The Legislature has also provided a mechanism for courts to sanction counsel who file pleadings presented for an improper purpose or to harass. Tex. Civ. PRAC. & Rem.Code §§ 10.001—10.005. In addition, one of the lawyers for the Havners, Barry Nace, is a non-resident attorney. His appearance in Texas courts is subject to the Rules Governing Admission to the Bar, including Rule XIX.

The specific portions of the “Respondents’ Motion for Rehearing” filed in this Court that raise particular concerns are the “Statement of the Case for Rehearing” (pages 1-5), the “Brief of the Argument” (pages 8,14, and 16), and the “Prayer for Relief’ (pages 19-20).
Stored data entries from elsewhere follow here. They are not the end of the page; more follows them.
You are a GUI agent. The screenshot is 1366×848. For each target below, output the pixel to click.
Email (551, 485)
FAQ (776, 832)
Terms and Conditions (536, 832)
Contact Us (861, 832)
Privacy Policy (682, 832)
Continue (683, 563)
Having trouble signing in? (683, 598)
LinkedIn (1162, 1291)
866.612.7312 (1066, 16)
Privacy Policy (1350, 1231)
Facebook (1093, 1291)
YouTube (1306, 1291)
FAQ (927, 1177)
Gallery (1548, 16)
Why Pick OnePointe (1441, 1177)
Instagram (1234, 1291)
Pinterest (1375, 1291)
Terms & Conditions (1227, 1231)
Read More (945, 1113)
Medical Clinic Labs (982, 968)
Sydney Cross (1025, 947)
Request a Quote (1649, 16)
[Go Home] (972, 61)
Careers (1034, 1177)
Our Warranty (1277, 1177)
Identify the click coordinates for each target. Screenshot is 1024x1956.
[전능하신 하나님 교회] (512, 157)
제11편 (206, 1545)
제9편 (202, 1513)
Counsel for Respondents Robert C. Hil-liard of the firm of Hilliard & Muñoz, Barry J. Nace of the firm of Paulson, Nace, Nor-wind & Sellinger, and Rebecca E. Hamilton of the firm of White, White & Hamilton, P.C., are hereby afforded the opportunity to respond as to why the Court should not

1) refer each of them to the appropriate disciplinary authorities;
2) prohibit attorney Nace from practicing in Texas courts; and
3) impose monetary penalties as sanctions.

Any response must be filed in this Court by 5:00 p.m., Monday, November 24, 1997.

Done at the City of Austin, this 13th day of November, 1997.

BAKER, J., not sitting.

. An application for writ of error is pending in this Court, and we express no opinion on the merits of that appeal.